*** Block opens ***

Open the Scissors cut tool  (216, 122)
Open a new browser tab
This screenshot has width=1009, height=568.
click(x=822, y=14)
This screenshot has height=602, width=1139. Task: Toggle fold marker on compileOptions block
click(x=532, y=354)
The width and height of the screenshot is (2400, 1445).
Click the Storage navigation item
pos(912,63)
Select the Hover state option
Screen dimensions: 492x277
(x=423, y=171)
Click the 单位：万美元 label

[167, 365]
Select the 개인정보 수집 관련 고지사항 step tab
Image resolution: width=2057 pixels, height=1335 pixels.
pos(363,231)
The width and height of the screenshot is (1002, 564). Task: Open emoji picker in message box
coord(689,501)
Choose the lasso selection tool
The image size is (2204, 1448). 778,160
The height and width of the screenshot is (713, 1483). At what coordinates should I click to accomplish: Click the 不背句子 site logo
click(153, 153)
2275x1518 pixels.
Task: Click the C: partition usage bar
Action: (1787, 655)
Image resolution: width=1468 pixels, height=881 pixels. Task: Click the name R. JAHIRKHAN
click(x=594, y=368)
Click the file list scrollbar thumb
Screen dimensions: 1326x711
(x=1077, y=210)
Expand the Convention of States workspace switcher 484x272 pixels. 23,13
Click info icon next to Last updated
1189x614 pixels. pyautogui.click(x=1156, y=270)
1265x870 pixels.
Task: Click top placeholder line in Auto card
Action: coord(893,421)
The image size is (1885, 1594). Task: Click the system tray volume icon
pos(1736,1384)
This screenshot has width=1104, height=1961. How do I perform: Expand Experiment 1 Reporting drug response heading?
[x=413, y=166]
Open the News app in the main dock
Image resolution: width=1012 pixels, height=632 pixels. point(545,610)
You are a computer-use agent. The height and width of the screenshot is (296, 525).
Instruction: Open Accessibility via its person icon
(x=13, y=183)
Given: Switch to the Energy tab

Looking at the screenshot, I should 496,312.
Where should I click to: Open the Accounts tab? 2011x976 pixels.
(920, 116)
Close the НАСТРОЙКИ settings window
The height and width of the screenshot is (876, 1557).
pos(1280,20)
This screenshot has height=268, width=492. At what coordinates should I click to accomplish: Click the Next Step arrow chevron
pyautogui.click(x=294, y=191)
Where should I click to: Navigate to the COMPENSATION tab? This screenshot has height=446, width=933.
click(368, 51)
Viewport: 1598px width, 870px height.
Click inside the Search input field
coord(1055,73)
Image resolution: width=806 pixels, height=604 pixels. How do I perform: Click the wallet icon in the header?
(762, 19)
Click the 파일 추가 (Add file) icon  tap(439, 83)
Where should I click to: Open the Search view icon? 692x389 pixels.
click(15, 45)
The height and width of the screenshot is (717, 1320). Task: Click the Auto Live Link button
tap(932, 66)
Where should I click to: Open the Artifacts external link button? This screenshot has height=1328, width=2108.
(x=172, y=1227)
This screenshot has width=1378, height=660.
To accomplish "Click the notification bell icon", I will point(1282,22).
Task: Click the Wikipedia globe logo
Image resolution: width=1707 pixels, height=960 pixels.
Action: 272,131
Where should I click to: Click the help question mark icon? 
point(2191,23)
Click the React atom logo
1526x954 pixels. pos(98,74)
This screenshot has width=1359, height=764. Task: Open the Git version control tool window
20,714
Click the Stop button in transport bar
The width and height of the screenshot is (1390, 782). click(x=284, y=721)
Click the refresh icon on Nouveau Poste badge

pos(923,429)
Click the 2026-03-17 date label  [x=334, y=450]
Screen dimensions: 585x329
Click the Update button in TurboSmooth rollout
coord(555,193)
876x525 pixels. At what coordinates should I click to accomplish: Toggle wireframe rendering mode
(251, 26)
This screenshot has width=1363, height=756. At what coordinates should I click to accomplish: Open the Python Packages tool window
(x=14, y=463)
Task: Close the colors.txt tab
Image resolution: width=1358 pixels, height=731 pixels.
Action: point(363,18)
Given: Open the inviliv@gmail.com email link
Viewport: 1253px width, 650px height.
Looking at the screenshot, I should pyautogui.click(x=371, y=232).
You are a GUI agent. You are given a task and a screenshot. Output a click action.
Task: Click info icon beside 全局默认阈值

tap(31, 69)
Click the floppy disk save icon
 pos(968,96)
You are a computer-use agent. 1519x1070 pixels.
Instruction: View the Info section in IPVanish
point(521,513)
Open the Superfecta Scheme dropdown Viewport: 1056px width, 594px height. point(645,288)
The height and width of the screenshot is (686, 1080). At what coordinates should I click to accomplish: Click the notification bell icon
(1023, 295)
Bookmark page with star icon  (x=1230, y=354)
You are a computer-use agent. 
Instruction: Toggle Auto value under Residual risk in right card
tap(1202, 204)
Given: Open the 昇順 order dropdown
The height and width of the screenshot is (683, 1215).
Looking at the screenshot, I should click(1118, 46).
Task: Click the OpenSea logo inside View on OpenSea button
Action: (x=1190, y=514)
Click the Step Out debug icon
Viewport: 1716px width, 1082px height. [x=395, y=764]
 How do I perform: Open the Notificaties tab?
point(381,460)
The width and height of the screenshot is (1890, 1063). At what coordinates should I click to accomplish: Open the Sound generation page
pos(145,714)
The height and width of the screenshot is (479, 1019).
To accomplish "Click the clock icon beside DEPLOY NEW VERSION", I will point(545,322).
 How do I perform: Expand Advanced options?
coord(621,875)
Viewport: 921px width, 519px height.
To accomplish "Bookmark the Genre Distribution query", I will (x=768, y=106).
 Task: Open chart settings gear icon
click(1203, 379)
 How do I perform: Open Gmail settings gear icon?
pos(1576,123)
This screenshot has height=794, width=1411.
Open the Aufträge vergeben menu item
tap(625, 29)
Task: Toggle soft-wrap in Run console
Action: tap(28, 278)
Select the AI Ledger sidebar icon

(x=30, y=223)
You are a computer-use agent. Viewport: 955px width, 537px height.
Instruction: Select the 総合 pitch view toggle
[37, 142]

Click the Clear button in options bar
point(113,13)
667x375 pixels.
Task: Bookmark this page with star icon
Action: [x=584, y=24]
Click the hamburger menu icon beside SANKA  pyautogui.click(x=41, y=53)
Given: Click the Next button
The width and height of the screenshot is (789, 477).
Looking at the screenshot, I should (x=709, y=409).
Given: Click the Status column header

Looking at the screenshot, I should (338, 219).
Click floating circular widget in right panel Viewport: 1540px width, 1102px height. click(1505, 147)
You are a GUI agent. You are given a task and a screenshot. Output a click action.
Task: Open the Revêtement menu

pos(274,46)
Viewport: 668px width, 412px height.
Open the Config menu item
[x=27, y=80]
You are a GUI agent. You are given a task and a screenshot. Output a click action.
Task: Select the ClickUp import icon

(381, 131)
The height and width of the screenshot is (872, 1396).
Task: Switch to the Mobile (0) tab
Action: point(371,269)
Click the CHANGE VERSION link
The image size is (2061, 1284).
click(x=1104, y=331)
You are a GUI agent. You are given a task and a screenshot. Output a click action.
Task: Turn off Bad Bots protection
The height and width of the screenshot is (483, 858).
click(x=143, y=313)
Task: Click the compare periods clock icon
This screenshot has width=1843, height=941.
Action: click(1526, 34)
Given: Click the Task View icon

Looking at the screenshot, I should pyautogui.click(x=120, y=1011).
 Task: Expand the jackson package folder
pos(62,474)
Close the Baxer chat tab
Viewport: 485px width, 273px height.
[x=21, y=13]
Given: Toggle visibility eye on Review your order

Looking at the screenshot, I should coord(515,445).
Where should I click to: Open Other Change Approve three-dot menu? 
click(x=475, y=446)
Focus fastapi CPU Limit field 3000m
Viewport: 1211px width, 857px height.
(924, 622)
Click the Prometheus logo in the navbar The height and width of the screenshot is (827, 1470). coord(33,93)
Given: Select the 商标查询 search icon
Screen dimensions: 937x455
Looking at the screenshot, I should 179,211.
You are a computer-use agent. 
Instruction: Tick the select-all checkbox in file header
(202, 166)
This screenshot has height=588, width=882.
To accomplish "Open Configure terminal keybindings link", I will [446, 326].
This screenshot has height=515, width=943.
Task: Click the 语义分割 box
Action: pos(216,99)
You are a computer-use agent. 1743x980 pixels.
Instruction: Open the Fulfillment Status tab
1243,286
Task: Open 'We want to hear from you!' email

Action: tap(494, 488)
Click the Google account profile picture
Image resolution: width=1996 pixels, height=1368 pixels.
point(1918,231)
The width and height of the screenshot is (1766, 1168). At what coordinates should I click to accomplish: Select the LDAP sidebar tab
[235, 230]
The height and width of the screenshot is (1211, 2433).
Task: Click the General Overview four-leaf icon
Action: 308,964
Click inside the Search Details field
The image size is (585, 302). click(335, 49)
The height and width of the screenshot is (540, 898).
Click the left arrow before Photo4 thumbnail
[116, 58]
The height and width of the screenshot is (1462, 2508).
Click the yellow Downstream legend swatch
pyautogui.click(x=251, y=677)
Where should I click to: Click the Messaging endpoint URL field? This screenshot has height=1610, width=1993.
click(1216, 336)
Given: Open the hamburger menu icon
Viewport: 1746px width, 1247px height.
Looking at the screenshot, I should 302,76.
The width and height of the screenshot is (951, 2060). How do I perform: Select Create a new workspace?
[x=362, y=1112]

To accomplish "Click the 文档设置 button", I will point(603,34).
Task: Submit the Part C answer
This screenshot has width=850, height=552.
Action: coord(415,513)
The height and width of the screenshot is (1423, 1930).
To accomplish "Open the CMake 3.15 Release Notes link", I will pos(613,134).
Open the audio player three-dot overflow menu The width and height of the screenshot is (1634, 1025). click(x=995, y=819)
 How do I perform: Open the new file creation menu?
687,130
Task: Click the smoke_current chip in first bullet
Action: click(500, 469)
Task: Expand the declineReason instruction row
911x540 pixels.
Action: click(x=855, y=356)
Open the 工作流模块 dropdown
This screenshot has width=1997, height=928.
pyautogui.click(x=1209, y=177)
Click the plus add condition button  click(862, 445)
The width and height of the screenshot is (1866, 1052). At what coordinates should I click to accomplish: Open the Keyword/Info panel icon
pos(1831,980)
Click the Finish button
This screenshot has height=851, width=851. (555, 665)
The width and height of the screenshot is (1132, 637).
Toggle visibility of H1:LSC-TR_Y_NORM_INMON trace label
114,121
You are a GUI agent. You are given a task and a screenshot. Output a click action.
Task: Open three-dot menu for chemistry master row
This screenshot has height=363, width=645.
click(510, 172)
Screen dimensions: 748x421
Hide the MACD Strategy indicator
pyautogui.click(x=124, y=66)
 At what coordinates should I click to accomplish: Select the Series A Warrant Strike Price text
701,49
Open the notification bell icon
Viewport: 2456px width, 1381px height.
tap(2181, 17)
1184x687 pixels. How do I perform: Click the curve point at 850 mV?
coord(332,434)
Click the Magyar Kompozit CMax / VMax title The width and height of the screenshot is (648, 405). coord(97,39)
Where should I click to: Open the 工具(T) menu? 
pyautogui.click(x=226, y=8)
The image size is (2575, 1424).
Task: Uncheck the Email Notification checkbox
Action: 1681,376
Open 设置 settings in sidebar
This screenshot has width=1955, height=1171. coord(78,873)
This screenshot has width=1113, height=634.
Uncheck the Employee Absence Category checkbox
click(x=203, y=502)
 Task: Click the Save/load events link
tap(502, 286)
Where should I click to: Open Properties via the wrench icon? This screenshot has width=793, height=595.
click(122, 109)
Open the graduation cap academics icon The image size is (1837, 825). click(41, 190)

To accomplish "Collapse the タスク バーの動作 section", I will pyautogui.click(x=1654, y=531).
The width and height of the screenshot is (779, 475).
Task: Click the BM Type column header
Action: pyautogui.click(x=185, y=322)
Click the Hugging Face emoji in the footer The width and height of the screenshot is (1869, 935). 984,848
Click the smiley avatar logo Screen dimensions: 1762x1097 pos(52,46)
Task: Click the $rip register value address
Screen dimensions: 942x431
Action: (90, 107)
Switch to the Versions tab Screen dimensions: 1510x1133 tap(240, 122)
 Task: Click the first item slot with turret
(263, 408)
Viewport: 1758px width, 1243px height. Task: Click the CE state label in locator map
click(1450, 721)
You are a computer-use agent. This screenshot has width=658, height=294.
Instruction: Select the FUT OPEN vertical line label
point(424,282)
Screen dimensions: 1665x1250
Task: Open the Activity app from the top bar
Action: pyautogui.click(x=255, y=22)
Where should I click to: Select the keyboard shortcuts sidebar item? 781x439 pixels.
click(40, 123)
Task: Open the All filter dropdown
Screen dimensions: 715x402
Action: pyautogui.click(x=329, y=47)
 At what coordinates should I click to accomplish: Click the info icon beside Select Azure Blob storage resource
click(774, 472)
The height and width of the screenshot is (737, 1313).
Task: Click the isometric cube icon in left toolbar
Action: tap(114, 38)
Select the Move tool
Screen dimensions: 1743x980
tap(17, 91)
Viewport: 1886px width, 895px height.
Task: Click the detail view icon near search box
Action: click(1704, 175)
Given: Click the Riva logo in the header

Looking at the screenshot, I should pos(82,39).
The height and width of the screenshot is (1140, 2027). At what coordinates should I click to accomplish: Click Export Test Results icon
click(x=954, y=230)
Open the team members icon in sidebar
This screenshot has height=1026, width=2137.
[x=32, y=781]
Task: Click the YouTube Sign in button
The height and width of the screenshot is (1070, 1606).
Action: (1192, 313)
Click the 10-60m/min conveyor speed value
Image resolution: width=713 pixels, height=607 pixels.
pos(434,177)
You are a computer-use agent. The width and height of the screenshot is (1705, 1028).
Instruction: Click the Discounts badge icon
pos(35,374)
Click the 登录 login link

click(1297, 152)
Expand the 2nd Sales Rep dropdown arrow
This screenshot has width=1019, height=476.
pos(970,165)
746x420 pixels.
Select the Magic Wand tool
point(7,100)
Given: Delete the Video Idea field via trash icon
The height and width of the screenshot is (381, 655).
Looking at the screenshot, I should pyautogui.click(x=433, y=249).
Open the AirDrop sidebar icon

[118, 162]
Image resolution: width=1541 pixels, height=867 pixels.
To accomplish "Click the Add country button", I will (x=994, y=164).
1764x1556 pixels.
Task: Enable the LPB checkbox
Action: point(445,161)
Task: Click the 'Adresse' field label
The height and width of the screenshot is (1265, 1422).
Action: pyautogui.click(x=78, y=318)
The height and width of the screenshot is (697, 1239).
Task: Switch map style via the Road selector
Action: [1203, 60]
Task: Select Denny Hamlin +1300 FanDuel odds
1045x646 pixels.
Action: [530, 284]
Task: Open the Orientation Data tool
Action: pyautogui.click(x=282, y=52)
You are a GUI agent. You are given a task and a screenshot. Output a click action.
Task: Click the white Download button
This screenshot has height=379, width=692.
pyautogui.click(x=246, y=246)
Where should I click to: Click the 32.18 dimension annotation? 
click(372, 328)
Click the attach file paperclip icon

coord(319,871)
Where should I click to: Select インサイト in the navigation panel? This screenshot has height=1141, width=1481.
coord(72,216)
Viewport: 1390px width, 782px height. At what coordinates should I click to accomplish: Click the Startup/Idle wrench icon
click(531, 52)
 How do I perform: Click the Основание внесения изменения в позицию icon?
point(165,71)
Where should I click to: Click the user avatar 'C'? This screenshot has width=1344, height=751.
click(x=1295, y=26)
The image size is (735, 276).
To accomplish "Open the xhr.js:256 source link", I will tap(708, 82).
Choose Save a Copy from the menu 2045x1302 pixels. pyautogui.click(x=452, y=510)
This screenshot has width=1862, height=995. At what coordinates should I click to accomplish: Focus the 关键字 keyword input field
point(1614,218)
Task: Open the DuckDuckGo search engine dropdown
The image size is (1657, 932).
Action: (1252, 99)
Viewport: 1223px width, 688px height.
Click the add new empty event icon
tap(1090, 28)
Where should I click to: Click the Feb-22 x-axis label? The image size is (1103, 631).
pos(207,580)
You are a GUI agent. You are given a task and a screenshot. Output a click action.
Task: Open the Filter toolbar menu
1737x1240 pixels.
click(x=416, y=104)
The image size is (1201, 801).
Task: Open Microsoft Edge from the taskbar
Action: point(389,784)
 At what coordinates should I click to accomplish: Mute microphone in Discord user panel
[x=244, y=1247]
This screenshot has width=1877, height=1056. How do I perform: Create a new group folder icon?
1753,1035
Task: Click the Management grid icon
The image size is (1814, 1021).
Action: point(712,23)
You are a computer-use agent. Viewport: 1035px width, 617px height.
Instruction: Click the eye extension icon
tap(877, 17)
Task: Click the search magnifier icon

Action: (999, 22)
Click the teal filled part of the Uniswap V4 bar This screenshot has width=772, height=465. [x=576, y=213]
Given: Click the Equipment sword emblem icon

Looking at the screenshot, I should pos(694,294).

*** Block closes ***

▶ _What the task requires_: Extract from the listing above the lines between the line containing "Task: Click the YouTube Sign in button" and the line containing "You are a computer-use agent. The width", keeping both of those lines. Output nothing else.

▶ _Solution_:
Task: Click the YouTube Sign in button
The height and width of the screenshot is (1070, 1606).
Action: (1192, 313)
Click the 10-60m/min conveyor speed value
Image resolution: width=713 pixels, height=607 pixels.
pos(434,177)
You are a computer-use agent. The width and height of the screenshot is (1705, 1028).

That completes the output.